A second search of the car was conducted by FBI agent Dickey, who testified that he first saw the vehicle in the Fairview Police Department parking lot with its doors locked. Agent Dickey had arrived at the police department around noon. He interviewed the Police Chief and the victim, who told him, "You can search anything you want to." Tr. at 69.
A single roll of duct tape lodged in part under the front seat on the floor board of the back passenger side and a partially opened duffel bag, which Agent Dickey briefly checked for weapons, were in plain view in the back of the car, see photographs marked as Gov't Exh. 1 - (e)-(i),
and other items including the registration of the car to Ms.
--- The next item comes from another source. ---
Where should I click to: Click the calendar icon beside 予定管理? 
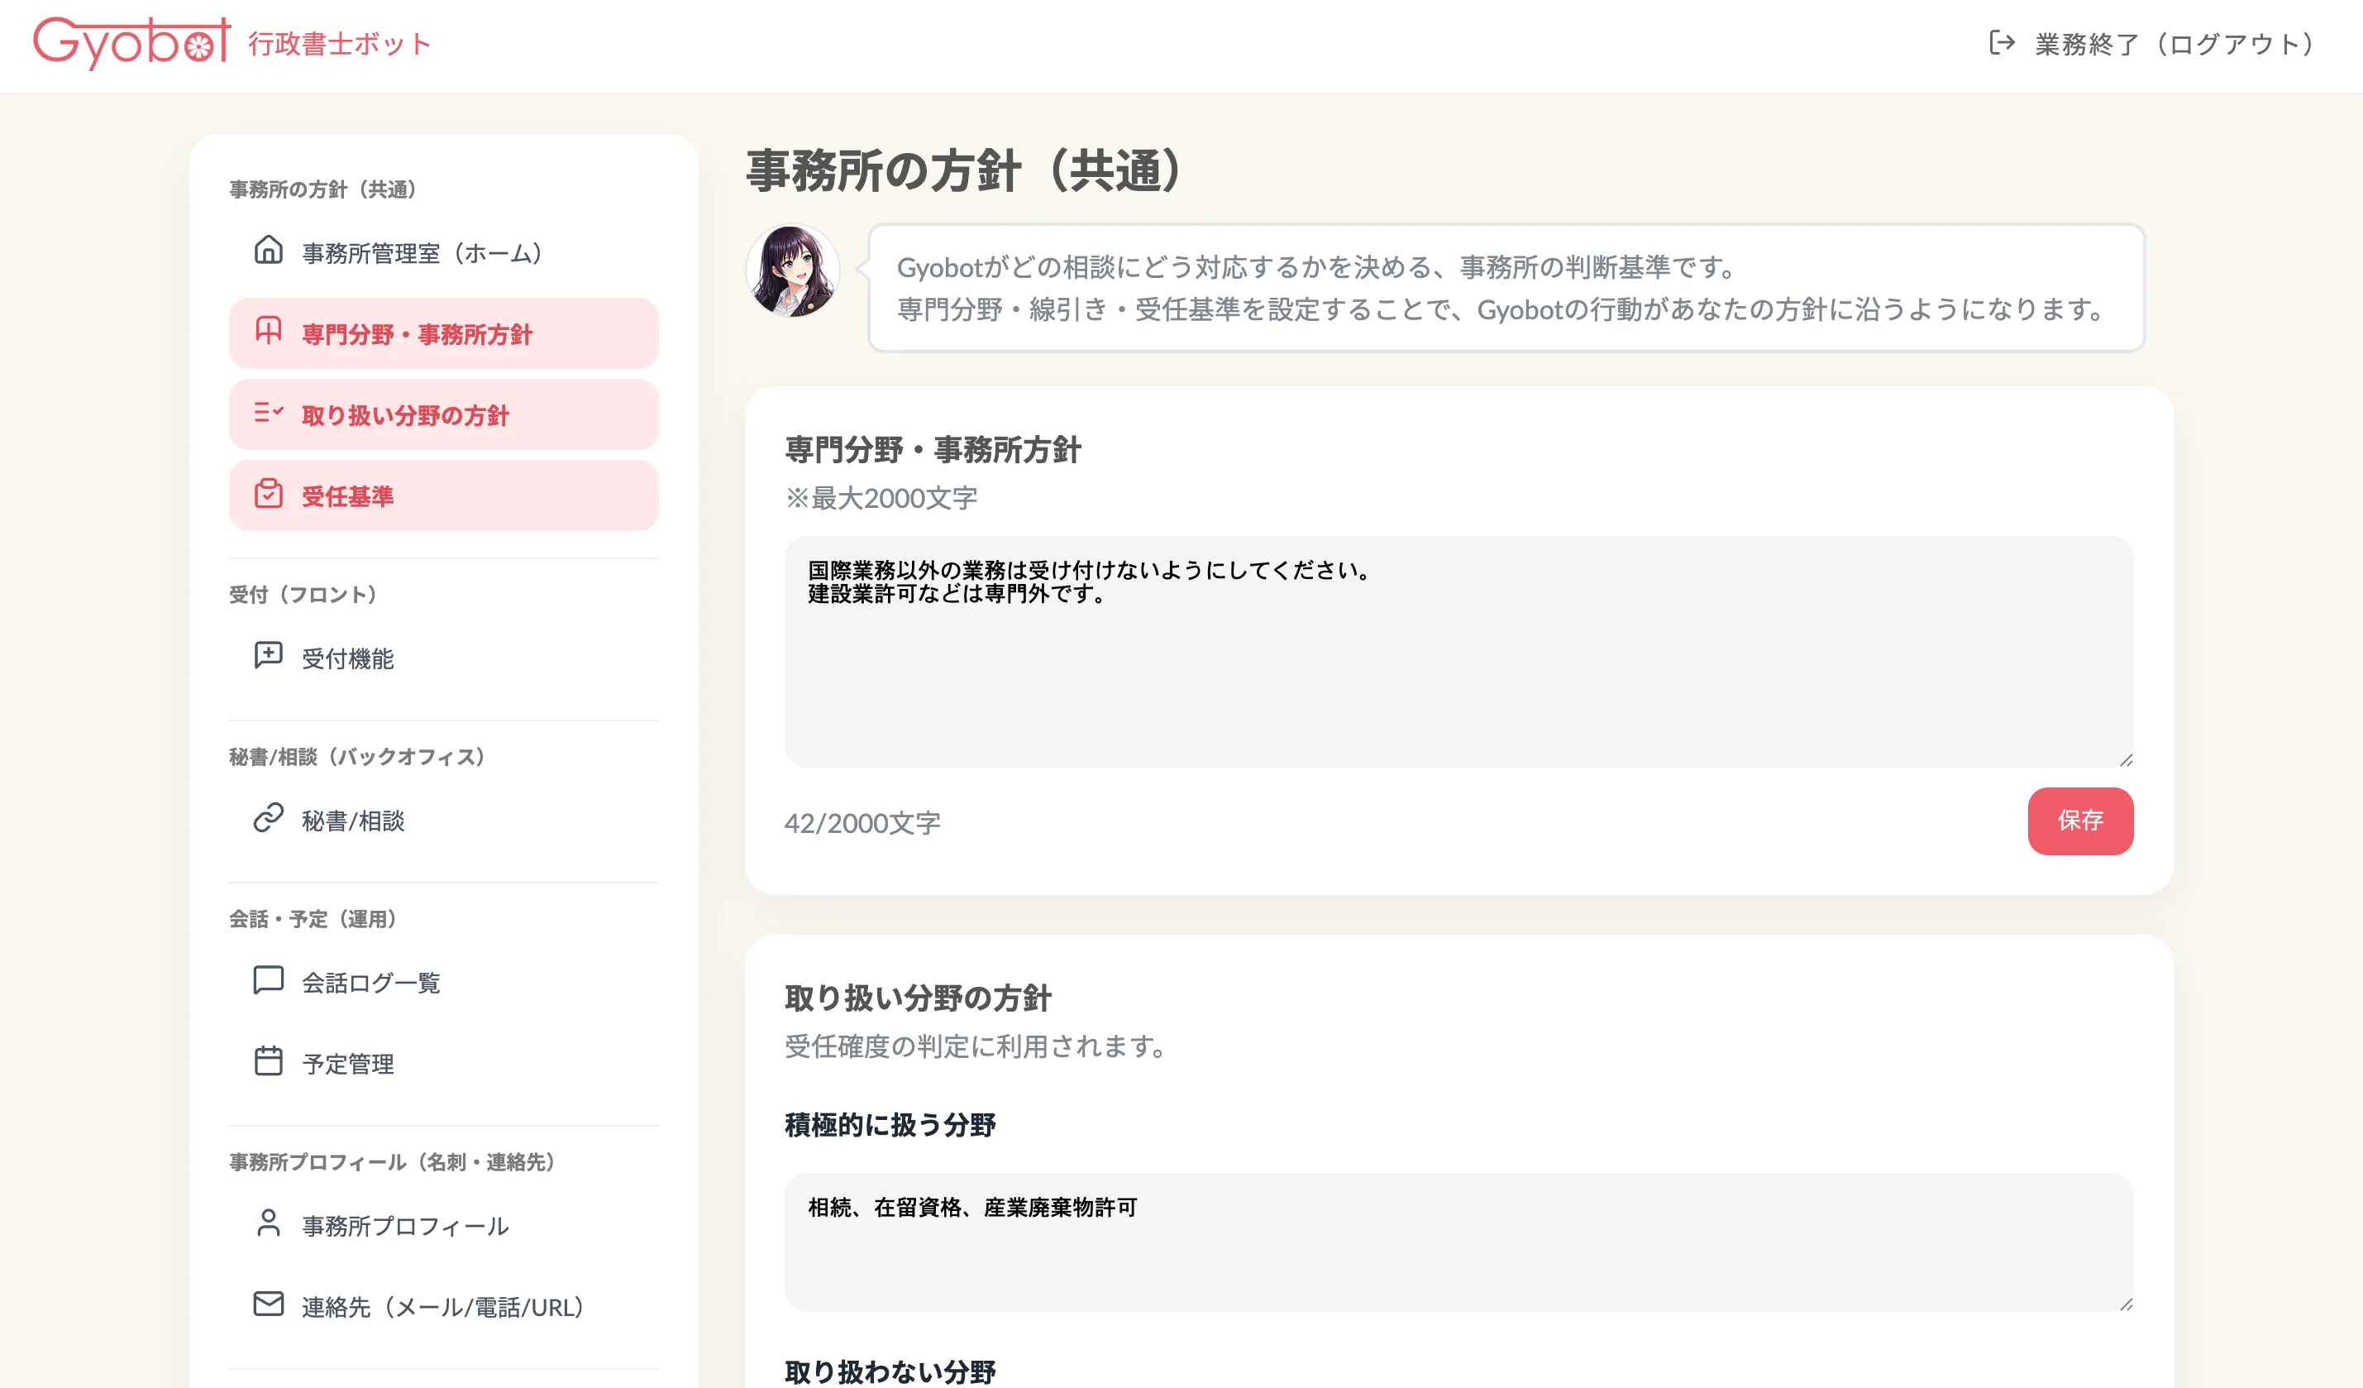pos(268,1062)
Cacciatore were found.
To challenge the search of a car, a defendant must first show a legitimate basis for being in the car, such as permission from the owner. United States v. Ponce, 947 F.2d 646, 649 (2d Cir.1991), cert. denied, 112 S. Ct. 1492, 117 L. Ed. 2d 633 (1992). The test for Fourth Amendment standing is whether governmental officials violated any legitimate expectation of privacy held by the person seeking to exclude the evidence obtained through the challenged search. Rawlings v. Kentucky, 448 U.S. 98, 106, 65 L. Ed. 2d 633, 100 S. Ct. 2556 (1980); Rakas v. Illinois, 439 U.S. 128, 139, 58 L. Ed. 2d 387, 99 S. Ct. 421 (1978). The defendant has the burden to prove the extent to which any of the defendant's Fourth Amendment rights have been violated. Rakas, 439 U.S. at 131, n. 1, 133; United States v. Pena, 961 F.2d 333, 336 (2d Cir. 1992).
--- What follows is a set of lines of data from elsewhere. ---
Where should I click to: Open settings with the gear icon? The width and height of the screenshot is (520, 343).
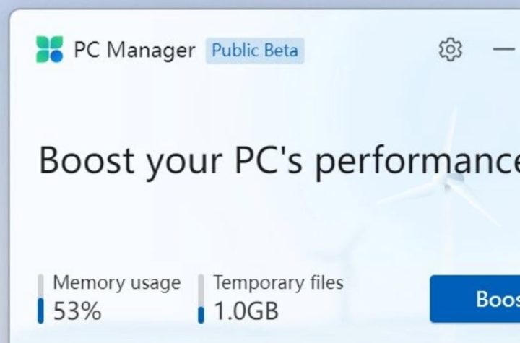450,50
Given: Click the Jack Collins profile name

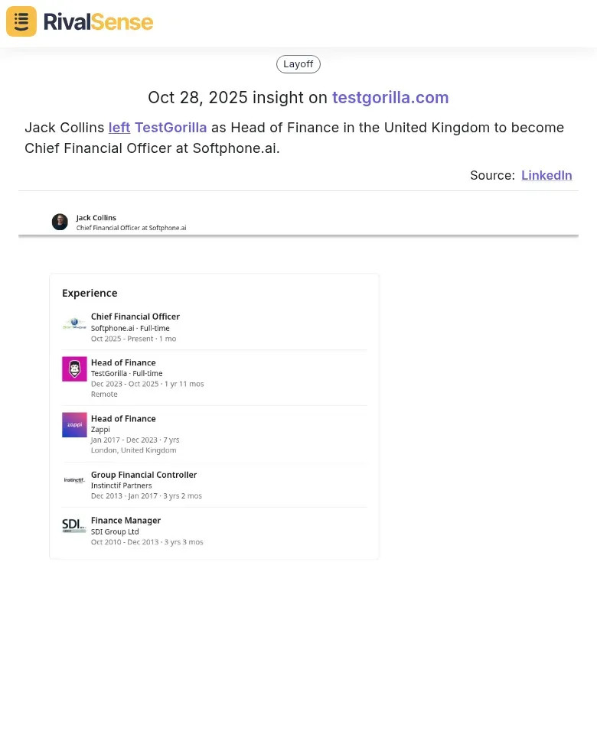Looking at the screenshot, I should [96, 218].
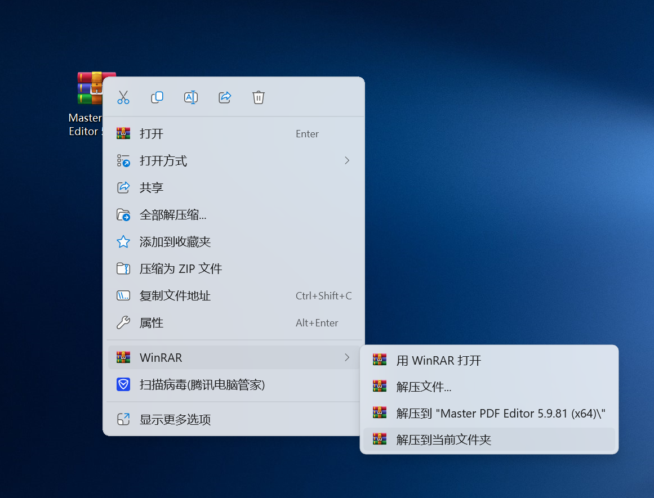The width and height of the screenshot is (654, 498).
Task: Expand the WinRAR submenu chevron
Action: tap(347, 357)
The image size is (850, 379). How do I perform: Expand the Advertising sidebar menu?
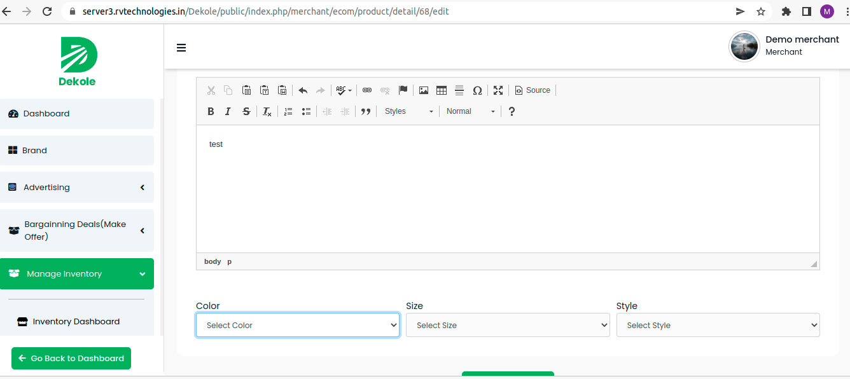point(76,188)
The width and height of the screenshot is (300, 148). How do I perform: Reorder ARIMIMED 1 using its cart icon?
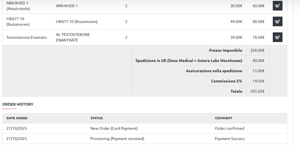point(278,6)
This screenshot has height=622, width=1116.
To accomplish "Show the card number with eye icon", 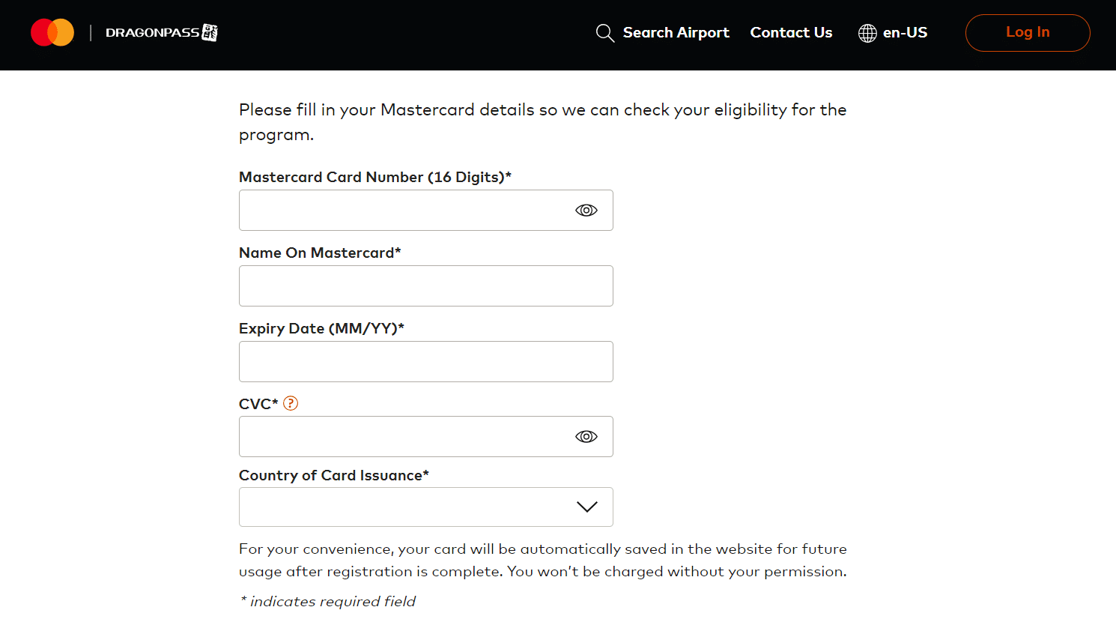I will (x=586, y=211).
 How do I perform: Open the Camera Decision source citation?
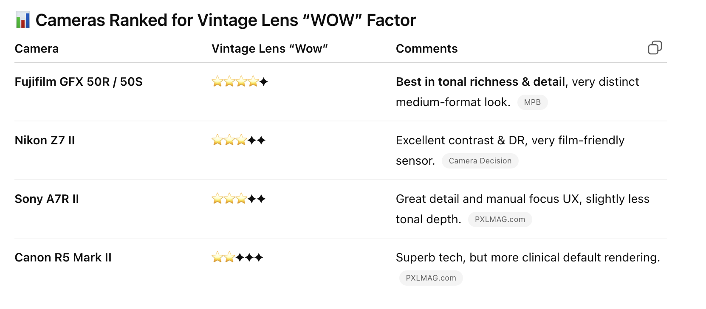(x=480, y=161)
Based on the testimony of Police Chief Harris and FBI agent Dickey, which I find to be truthful, the two separate searches of the automobile did not violate the defendant's constitutional rights under the Fourth Amendment. The car was registered in the name of the victim, giving her the apparent authority to consent to the search. She did not gave her voluntary consent to Moore to drive or be in the car. The verbal inducement by the police to get Moore into the car was not impermissibly coercive; it served the legitimate goal of protecting a woman the police had reasonable grounds to believe was the victim of on-going criminal conduct of a very serious nature. A person who secured control of a vehicle by threats of violence can hardly have a legitimate expectation of privacy with regard to its contents. See Rakas, 439 U.S. at 143 n. 12 ("Obviously . . . a 'legitimate' expectation of privacy by definition means more than a subjective expectation of not being discovered. A burglar plying his trade in a summer cabin during the off season may have a thoroughly justified expectation of privacy, but it is not one which the law recognizes as 'legitimate.'").
Search of the motel room
On August 26, 1993, the day after the victim was interviewed and Moore arrested, Agent Dickey executed a federal search warrant at Room 27 of the Dickson Motel. The defendant claims that the property seized there should be suppressed because the warrant was deficient as to probable cause to the such an extent that it is invalid and that the search cannot be saved by the "good faith" exception under United States v. Leon, 468 U.S. 897, 82 L. Ed. 2d 677, 104 S. Ct. 3405 (1984) and Massachusetts v. Sheppard, 468 U.S. 981, 82 L. Ed. 2d 737, 104 S. Ct. 3424 (1984).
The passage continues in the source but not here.